# Bathroom Vanity - Ok to cut it in back?



## majch (Mar 22, 2012)

Hi everyone -

We purchased a bathroom vanity and the square pre-cut hole in the back is not big enough. Our hot/cold water pipes coming in from the wall won't fit in the pre-cut hole and it causes it to not be pushed up far enough against the wall.

These are the specs:
Solid Wood Frame	Yes
Wood Species Birch
Side Panel Material	Plywood
Side Panel Thickness	3/4-in

and here is the link of the vanity : LINK

Would anyone see any issues if i cut a bigger hole in back?

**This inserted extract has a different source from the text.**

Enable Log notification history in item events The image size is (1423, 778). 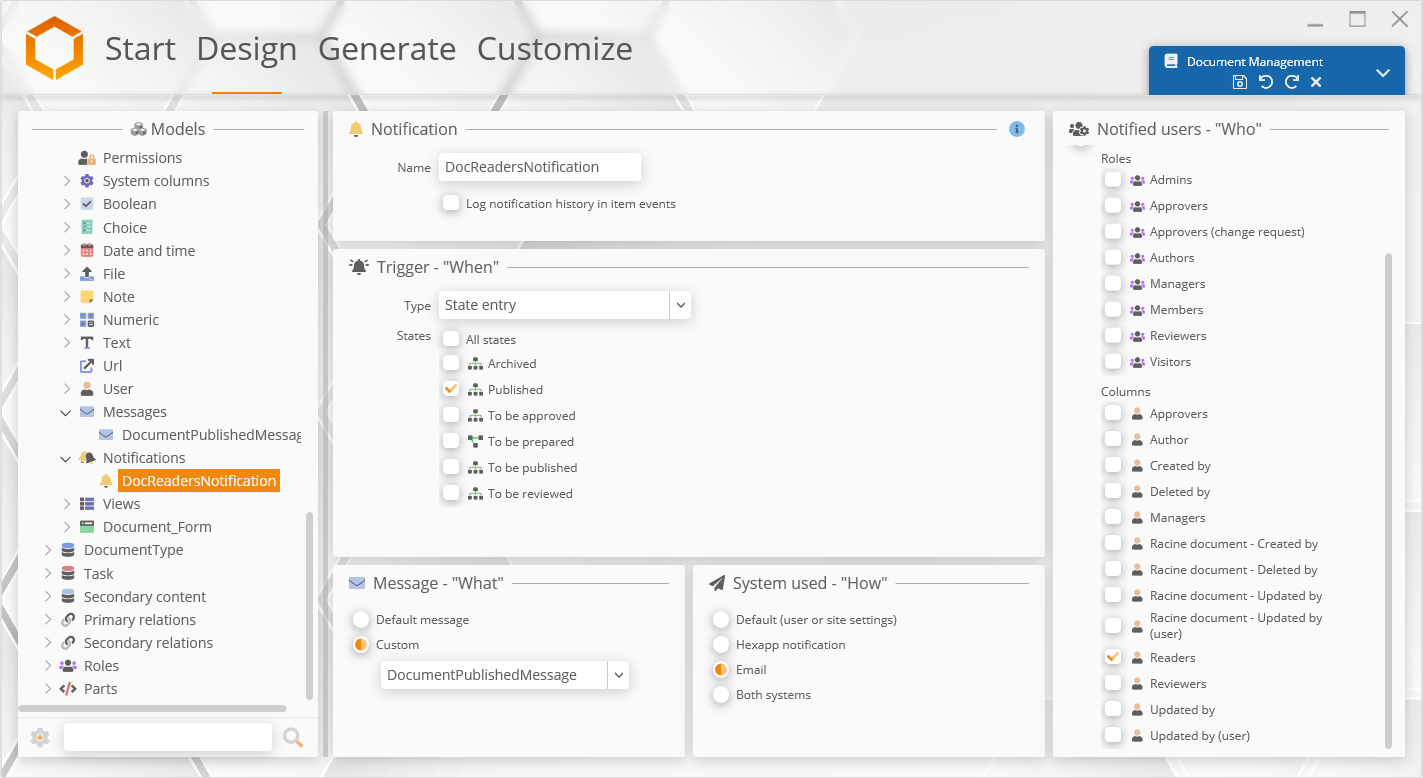(451, 203)
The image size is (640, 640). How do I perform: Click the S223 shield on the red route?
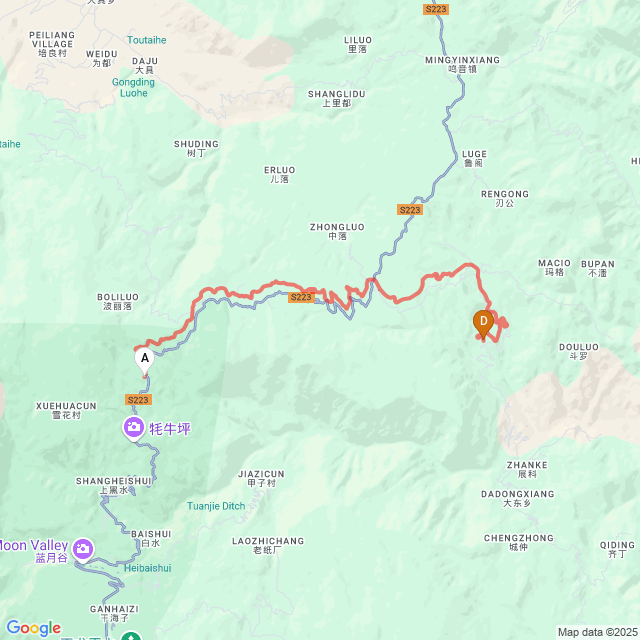pyautogui.click(x=301, y=297)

I've never done it before and just want to ensure i'm not missing something that would cause this to fail.

Thanks


----------



## 1acre (Oct 5, 2015)

it's ok to cut a larger hole in the back. in a lot of cabinets, it is 1/4" melamine product on the back and cosmetic only. Regardless, making a bigger hole won't weaken the cabinet strength in any significant way. And it is done all the time.


----------



## Ron6519 (Mar 28, 2007)

Just use a fine toothed blade or utility knife so splintering is minimized.


----------



## firehawkmph (Dec 12, 2009)

Most of the vanities I install have solid backs. I normally cut holes for the supply lines and waste lines with various hole saws. Might work in your case. If I don't use a hole saw, then it's my Porter cable jig saw with a scrolling blade with 18 tpi. It cuts nice and doesn't tear up the cabinet back, many which are very thin material. If you want, put some blue painters tape on the cabinet where you're going to cut to minimize tearout and splintering. When I build custom vanities, I turn matching escutcheons like in the pic here. White oak.
Mike Hawkins:smile:


----------



## MT Stringer (Oct 19, 2008)

A metal cutting blade in a jig saw makes a smooth cut. Tape off the area with painters tape, draw the cut lines and get after it.


----------



## GLR (Dec 15, 2015)

Hello Majch good looking vanity.
Most all the cabinets I've set over the years have backs, except most vanities. The vanities I've set that customers got from the big box usually have large sq cutouts, not always in the right spot. Not all plumbers rough in the same. I will usually make the sq cutout larger to the side that's causing interference, as cutting only one or two holes for the water or drain plus the large sq cut out would kinda look like a bu bu. In your case, the cut out will not be seen, due to the drawers. I personally would simply enlarge the existing hole appropriately. 99% cut outs I make with an old laminate trimmer, w/plunge bit. I cut my holes tight(measure, measure, measure) so the scutcheons cover any frayed edges. Any method should work for you as others have explained, knife, hole saw, jigsaw, fine key hole saw or hand saw for straight cuts. Hope the drawers aren't full cab length if the plumbing is too low. Gary


----------



## majch (Mar 22, 2012)

Thanks everyone for the feedback. For the suggestion with painters tape, would I tape the area I want to cut through or the tap the area around my cut? I assume the latter, but don't know.


----------